Firefighters in the District work 24-hour shifts, followed by three days off. Hudson, the union president, said that helps the agency absorb a large number of absences because they’re often spread out over long periods where members would be off-duty. It also buys the department time to fill with overtime if needed and provides greater flexibility to shift personnel around to ensure fire stations are filled.
Hudson said the fire department can lose 200 — and in some circumstances up to 400 — members and still operate efficiently, as long as most are not on the same 24-hour shift and the outage does not stretch over weeks. It takes 362 firefighters, paramedics and EMTs to fully staff every vehicle in every firehouse across the District. That number is locked in to meet national safety standards which sets minimum requirements for staffing apparatus.
Donahue said the fire department each day staffs 30 to 40 percent more firefighters than needed to fill those 362 slots, giving supervisors flexibility to staff fire stations that fall short. He said staffing assessments are updated every day based on the number of personnel available and the projected volume of calls.
The deputy mayor also said fire and other public safety agencies can use overtime to keep first responders beyond their scheduled shifts.
The D.C. police department, which has more than 3,800 sworn officers, has instituted new rules to try to prevent the virus from spreading through the ranks — and to and from civilians.
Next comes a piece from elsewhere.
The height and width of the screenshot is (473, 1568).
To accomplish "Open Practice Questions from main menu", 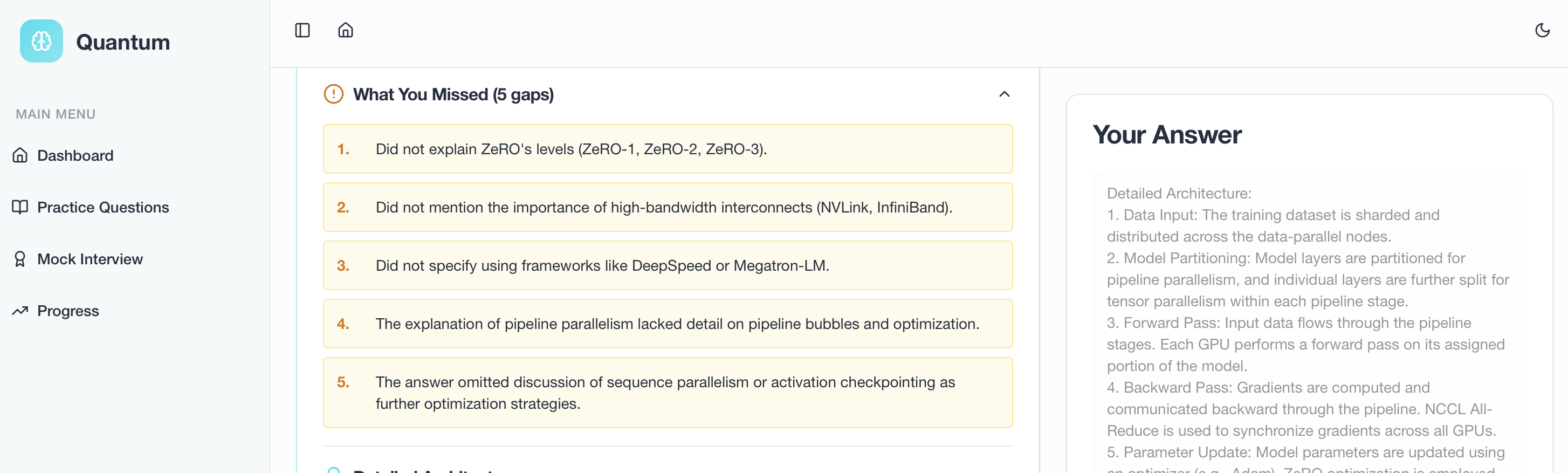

Police officers get health screening before entering station houses, and cruisers used by more than one officer are sanitized between shifts. Officers are trying to minimize contacts with the public and are making fewer arrests.
Donahue said police have flexibility in moving command staff and supervisors into patrol if more officers are needed on the street. The department can also cancel scheduled leaves and vacations. Union officials said the shutdown has freed many officers from duties such as assisting in motorcades for dignitaries, and staffing demonstrations and large-scale events. Police did commit officers to seal off the Tidal Basin to prevent crowds at the cherry blossoms.
Donahue said that both the fire and police departments can lose up to 10 percent of their workforce before implementing emergency staffing plans or what he described as “more extraordinary steps.”
Officials with the police and fire departments declined interview requests, as did representatives from the mayor’s office.
Allen, the council member, said he is involved in regular talks with the police and fire chiefs and union representatives. “They’re drawing up plans for a variety of scenarios,” he said.
Fenit Nirappil contributed to this report.